Martín se agarró de una de las barras y, mientras se cerraban las puertas con un pitido infernal, sintió la necesidad de revisar urgentemente que no se había dejado nada fuera. Cartera, llaves, móvil, ¿dónde estaba la puta carpeta? Ah, la tenía en la mano. Menos mal. Menudo follón si se la llega a dejar.
Se agarró bien fuerte a la barra mientras el metro reanudaba la marcha.
Ainhoa volvió a mirar la pantalla del móvil por segunda vez. Acababa de hacerlo, pero no se acordaba de la hora. Ahora sí, iba a llegar muy justa. Esperaba que alguna tienda quedase abierta para cuando llegara.
35€. Era lo que habían recaudado para el regalo de Irene. Una basura, pero algo podría hacer. Podía pasarse a por algún complemento, un bolso o algo así. Pero que le dieran tique regalo, por si a la otra no le gustaba. Era bastante probable que no le gustase, con lo rancia que era. Se prometió a sí misma que no volvería a meterse en fregados de comprar regalos para el curro. Pero a este ya se había comprometido, así que tenía que hacerlo. Deseaba que el metro no se retrasara mucho para pillar cualquier cosa mínimamente digna y cumplir con el puñetero regalo.
Miró el móvil de nuevo. Sin cobertura. ¿Cuándo iban a poner cobertura en el puto metro? Nunca había red a partir de esta estación. Tendría que haber preguntado en el grupo del regalo a ver qué le pillaba. Pero ahora iba justa de tiempo y la verdad es que le daba igual. Si no le gustaba que lo devolviera y punto.

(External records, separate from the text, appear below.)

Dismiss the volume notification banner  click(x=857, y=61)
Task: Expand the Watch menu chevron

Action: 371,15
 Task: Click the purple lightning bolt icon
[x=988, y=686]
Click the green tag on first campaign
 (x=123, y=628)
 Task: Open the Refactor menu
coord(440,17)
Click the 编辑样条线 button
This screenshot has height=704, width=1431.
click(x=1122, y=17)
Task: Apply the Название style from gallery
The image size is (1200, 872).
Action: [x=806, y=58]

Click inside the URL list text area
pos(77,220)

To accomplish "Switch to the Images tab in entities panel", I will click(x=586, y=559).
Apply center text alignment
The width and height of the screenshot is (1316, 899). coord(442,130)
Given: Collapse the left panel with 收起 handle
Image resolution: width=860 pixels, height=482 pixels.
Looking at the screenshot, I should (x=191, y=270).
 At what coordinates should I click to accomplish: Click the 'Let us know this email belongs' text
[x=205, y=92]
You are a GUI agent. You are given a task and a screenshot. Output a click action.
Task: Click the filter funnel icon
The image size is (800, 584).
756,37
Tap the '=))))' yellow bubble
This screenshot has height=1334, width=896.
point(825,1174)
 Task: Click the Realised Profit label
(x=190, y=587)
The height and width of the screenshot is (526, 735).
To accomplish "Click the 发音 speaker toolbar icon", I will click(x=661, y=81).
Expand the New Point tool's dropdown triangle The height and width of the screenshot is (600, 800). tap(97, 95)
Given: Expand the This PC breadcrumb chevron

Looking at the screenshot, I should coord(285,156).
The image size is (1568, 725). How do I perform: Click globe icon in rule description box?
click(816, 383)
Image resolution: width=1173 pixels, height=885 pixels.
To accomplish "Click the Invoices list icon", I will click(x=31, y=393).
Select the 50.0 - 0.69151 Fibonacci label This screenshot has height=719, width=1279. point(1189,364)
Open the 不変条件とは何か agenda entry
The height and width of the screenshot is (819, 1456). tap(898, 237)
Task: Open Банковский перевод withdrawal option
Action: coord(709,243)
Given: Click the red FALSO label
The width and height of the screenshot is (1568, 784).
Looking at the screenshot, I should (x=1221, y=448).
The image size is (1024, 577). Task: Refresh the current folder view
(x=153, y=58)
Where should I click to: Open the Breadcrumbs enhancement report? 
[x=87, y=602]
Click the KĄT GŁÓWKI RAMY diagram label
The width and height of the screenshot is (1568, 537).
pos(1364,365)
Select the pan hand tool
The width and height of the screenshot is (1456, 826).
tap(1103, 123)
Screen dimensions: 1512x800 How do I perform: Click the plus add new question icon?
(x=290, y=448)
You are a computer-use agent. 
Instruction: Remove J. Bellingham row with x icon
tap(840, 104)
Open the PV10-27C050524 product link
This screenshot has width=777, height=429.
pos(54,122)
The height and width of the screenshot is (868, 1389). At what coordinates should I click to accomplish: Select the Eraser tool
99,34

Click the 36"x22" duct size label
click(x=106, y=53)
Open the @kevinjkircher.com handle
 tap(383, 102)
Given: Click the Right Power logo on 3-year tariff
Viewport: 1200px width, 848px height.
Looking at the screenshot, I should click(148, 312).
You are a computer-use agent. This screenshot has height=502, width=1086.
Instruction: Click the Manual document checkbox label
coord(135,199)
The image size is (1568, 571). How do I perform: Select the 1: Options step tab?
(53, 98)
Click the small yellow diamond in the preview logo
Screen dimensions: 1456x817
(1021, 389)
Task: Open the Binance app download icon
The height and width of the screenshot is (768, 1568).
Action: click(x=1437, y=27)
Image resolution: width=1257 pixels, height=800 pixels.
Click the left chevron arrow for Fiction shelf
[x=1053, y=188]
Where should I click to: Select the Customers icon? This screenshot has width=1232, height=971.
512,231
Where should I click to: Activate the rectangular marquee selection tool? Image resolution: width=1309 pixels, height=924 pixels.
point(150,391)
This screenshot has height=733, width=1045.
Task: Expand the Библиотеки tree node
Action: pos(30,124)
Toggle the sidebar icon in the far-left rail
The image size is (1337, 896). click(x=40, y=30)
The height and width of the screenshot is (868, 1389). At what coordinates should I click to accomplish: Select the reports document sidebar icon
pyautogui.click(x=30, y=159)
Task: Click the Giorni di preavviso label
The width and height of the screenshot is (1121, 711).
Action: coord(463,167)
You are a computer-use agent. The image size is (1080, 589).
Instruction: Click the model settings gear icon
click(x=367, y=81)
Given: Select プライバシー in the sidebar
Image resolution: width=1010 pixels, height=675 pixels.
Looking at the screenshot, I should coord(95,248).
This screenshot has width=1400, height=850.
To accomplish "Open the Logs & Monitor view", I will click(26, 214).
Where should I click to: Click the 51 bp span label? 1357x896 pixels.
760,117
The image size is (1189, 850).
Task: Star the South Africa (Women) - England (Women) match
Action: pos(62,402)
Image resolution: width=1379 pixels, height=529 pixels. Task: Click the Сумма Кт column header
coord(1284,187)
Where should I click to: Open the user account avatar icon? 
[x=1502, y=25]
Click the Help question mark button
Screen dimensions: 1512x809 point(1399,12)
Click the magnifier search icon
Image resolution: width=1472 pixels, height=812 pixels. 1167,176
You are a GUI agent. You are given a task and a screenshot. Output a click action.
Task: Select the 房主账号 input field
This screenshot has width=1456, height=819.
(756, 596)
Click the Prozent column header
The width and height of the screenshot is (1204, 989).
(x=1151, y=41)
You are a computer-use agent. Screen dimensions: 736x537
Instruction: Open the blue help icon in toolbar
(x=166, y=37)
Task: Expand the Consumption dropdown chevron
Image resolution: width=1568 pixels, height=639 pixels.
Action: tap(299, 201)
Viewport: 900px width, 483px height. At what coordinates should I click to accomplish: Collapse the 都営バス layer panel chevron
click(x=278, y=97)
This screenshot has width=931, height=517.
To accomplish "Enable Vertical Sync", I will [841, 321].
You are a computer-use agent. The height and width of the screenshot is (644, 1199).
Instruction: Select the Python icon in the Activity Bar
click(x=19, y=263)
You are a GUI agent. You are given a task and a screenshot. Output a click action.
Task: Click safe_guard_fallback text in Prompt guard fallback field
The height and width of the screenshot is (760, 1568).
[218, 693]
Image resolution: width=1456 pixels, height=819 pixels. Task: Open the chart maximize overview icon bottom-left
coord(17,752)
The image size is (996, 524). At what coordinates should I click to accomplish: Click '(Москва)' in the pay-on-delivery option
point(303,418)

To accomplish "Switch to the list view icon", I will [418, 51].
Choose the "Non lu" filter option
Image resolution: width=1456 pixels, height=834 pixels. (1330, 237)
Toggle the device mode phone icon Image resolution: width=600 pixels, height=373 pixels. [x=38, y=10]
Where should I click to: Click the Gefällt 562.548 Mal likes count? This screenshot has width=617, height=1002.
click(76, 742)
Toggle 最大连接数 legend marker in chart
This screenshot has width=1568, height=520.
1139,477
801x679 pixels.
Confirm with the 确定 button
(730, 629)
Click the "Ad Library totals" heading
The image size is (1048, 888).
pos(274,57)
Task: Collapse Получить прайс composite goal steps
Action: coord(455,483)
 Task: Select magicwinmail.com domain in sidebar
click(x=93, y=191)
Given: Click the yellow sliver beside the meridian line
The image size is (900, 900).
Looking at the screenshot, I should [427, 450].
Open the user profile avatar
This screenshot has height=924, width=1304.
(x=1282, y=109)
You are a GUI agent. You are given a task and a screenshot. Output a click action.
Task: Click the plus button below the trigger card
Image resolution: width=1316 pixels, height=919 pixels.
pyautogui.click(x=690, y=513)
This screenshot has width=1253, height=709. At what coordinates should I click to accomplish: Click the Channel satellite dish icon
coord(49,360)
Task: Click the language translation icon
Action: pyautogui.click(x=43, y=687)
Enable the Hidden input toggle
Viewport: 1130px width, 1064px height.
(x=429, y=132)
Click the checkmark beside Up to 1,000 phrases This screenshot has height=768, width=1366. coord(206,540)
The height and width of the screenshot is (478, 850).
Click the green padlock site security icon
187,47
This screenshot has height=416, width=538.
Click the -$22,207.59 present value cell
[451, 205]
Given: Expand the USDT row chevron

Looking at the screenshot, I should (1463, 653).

En la estación solo se subió un cuarentón con bastantes entradas. La miraba con cara de asco, pues que le jodan. Calvo de mierda. Al menos ella estaba sentada y él no. A su lado, había un tío con bigote con un maletín. Desvió la mirada hacia otra cosa, y se fijó que el cartel luminoso que anunciaba la siguiente parada estaba jodido. Las letras chisporroteaban en colores y apenas se podía leer nada:
PRÓXIMA PARAD* **********
Ojalá le diera tiempo a llegar. Iba a quedar muy mal si se presentaba al día siguiente en la oficina sin el regalo.
Daniel le preguntaba a su madre:
- Mamá, ¿cuánto falta?
- Poco. Dos paradas.
- ¿Y cuando es eso?
- Un rato. Poco. Tienes la nariz llena de mocos, suénate. Toma un cleenex.
Pero Daniel se aburría. Miraba al hombre del maletín que estaba enfrente. Tenía bigote y gafas, y se peinaba para un lado, pero era raro porque debajo del pelo peinado había calva. El señor agarraba el maletín muy fuerte, pero estaba muy pálido. Daniel no le quitaba el ojo de encima.
El metro se detuvo en la estación, y subió otro señor con una carpeta. A Daniel le daba un poco de miedo así que se agarró a su madre y ésta le acarició suavemente en la cabeza con su brazo.
Le gustaba porque estaba caliente. Y hacía un poco de frío en el metro.
Cuando el tren pitó, se cerraron las puertas. Y Daniel vió como la luz de la estación iba quedando atrás conforme el metro avanzaba. Volvió a mirar al señor del maletín.
Martín esperaba haber echado todos los papeles. La zorra de su ex se había asegurado un buen abogado, y le iba a costar defender la propiedad coche. Estaba hasta los cojones del maldito divorcio, pero ella parecía disfrutar cada vez que le hacía perder el día.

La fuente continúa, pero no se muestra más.